As real as it gets is this  Napoleonic coach on display.
The Amazing Story of a Life-Size Coach
   Skip Geear doesn't really know much about the man who built the full-scale, highly-detailed Fisher Body Napoleonic coach now found in his unique museum.  The two men barely knew each other but only a month after their last face-to-face meeting,  the craftsman died. And therein lies a fascinating story.

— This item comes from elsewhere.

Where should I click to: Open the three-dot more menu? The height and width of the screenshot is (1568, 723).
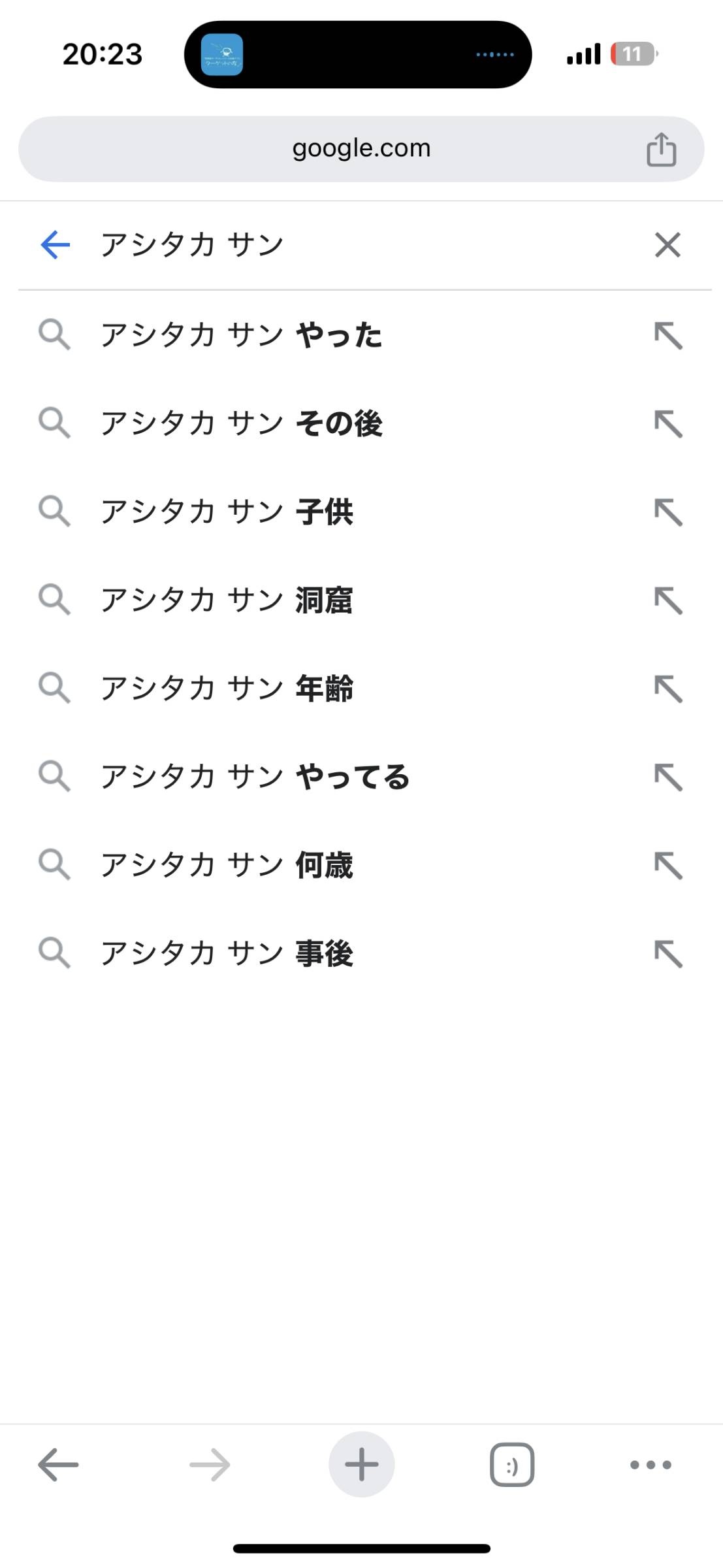(x=651, y=1465)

      The builder was Francis Londo, who recounted to Skip that during World War II he worked in a Fisher Body plant that manufactured tanks (probably Fisher Grand Blanc.)   As a boy, he had submitted a coach model in the 1934 Craftsman's Guild competition but was not a winner.   Since the family badly needed money during the Depression years, his mother raffled off the coach after it was returned.
      
                 A Retirement Project
     Some years  after the war, Londo moved his family to Enumclaw, Washington.   According to Londo's narration, someone from Fisher Body in the late 1970's or early 1980's expressed interest in commissioning him to build a real, full-sized detailed coach.  Londo said he was too busy at the time, but would do it when he retired. 

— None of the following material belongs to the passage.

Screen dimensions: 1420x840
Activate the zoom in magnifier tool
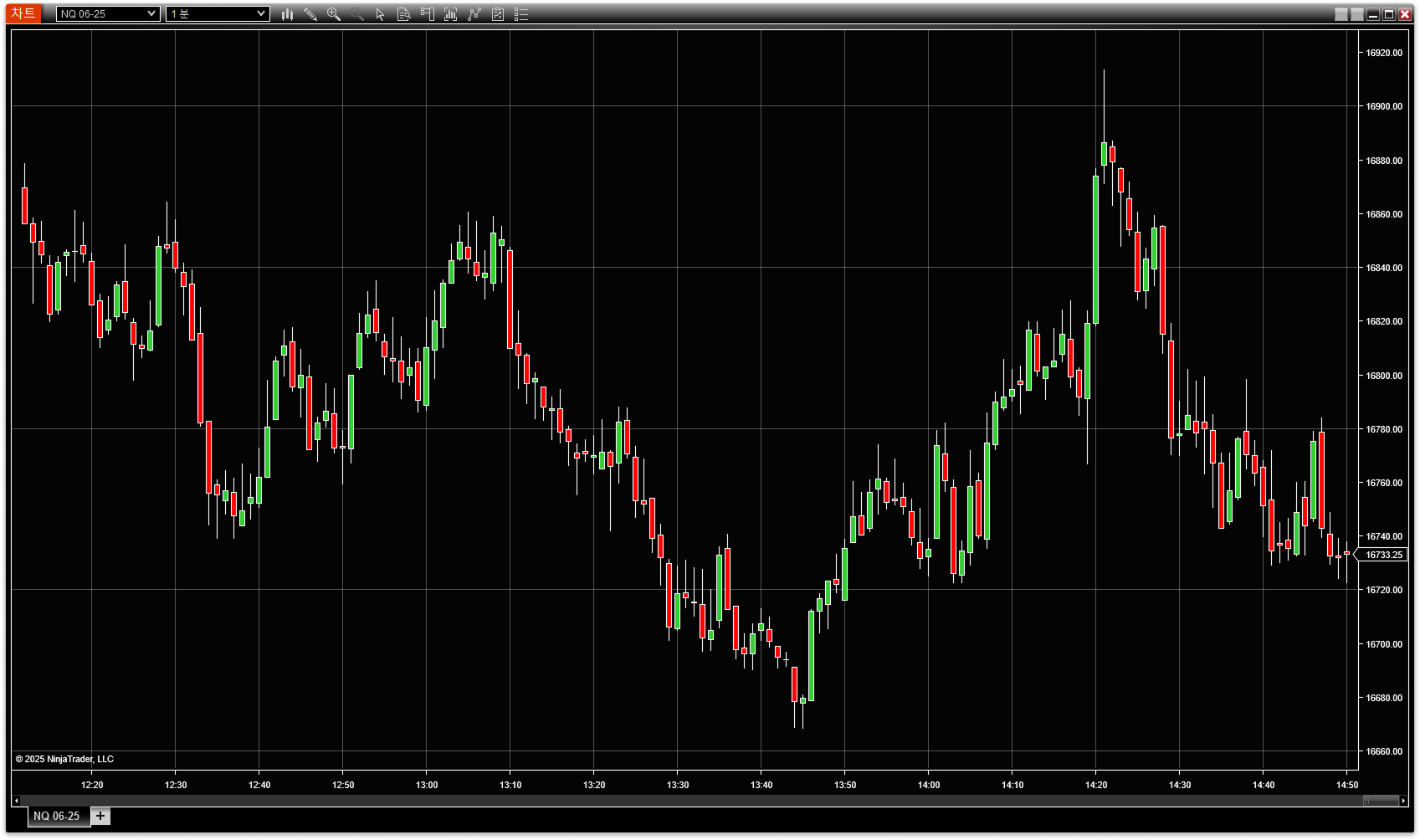(334, 14)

       After retiring sometime in the late 1980's, he began work on the coach, starting with the wheels because they were  the most difficult part.  Using the scale coach plans of his youth, he worked on it the next three years, sometimes 12 hours a day, seven days a week. 
       By the time the coach was completed in 1991, Fisher Body had already been disbanded for seven years and GM expressed no desire to own it.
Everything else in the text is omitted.